__TASK INSTRUCTIONS__: Write out the BravoFACT entry word for word, in full, before the records.

__SOURCE EXCERPT__:
+ + + + +

BravoFACT
- Abbreviation: Bravo
- Formation: 1995
- Dissolved: 2017
- Type: Foundation
- Purpose: Funding Canadian short films and videos
- Headquarters: Toronto, Ontario, Canada
- Official language: English, French

= BravoFACT =

Canadian funding organization

BravoFACT (Foundation to Assist Canadian Talent) was a Canadian fund that ran continuously from 1995 to 2017. It was established to fund the creation of Canadian arts-based short films and videos. BravoFACT funded shorts from various subject matters, genres and styles including animation, drama, comedy, dance, and more. BravoFACT was established in 1995 by Bravo, a Canadian specialty television channel devoted to the arts, as a condition of licence. The fund was supported entirely by Bravo, and the supported projects aired on Bravo! weekly, on BravoFACT Presents.

In 2017, at the request of Bell Media, the Canadian Radio-television and Telecommunications Commission deleted the condition of licence requiring Bravo! to financially contribute to BravoFACT. On September 26, 2017, bravoFACT was officially discontinued.

+ + + + +

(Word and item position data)
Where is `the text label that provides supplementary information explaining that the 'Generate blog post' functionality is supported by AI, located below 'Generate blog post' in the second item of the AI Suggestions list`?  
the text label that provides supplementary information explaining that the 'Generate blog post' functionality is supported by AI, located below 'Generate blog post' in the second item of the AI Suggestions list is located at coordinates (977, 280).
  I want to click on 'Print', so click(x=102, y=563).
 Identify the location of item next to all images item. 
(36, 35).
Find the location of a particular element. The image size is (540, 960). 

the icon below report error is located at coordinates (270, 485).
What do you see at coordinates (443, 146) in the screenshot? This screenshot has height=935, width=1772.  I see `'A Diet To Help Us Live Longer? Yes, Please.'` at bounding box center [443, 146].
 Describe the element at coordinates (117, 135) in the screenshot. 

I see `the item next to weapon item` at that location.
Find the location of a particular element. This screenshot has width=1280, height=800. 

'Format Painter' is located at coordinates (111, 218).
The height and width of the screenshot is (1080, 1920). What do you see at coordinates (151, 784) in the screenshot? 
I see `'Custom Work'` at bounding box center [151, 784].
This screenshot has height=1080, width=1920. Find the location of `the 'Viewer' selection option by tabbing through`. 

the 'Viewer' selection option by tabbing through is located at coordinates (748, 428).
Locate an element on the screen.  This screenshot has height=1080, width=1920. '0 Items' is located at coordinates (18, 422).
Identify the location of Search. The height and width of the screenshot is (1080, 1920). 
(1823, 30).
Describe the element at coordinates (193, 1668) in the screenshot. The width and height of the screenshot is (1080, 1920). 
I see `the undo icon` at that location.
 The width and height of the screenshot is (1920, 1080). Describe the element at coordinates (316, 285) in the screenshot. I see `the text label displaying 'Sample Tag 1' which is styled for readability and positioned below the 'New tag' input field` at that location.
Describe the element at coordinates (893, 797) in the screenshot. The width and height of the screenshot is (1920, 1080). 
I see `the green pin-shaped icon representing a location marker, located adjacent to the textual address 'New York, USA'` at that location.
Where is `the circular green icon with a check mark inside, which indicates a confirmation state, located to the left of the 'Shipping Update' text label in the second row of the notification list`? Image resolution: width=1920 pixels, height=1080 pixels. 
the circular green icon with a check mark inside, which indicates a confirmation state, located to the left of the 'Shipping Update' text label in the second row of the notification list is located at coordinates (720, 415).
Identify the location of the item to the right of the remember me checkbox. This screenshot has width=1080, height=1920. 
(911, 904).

+ + + + +

__THE SOLUTION__:
BravoFACT
- Abbreviation: Bravo
- Formation: 1995
- Dissolved: 2017
- Type: Foundation
- Purpose: Funding Canadian short films and videos
- Headquarters: Toronto, Ontario, Canada
- Official language: English, French

= BravoFACT =

Canadian funding organization

BravoFACT (Foundation to Assist Canadian Talent) was a Canadian fund that ran continuously from 1995 to 2017. It was established to fund the creation of Canadian arts-based short films and videos. BravoFACT funded shorts from various subject matters, genres and styles including animation, drama, comedy, dance, and more. BravoFACT was established in 1995 by Bravo, a Canadian specialty television channel devoted to the arts, as a condition of licence. The fund was supported entirely by Bravo, and the supported projects aired on Bravo! weekly, on BravoFACT Presents.

In 2017, at the request of Bell Media, the Canadian Radio-television and Telecommunications Commission deleted the condition of licence requiring Bravo! to financially contribute to BravoFACT. On September 26, 2017, bravoFACT was officially discontinued.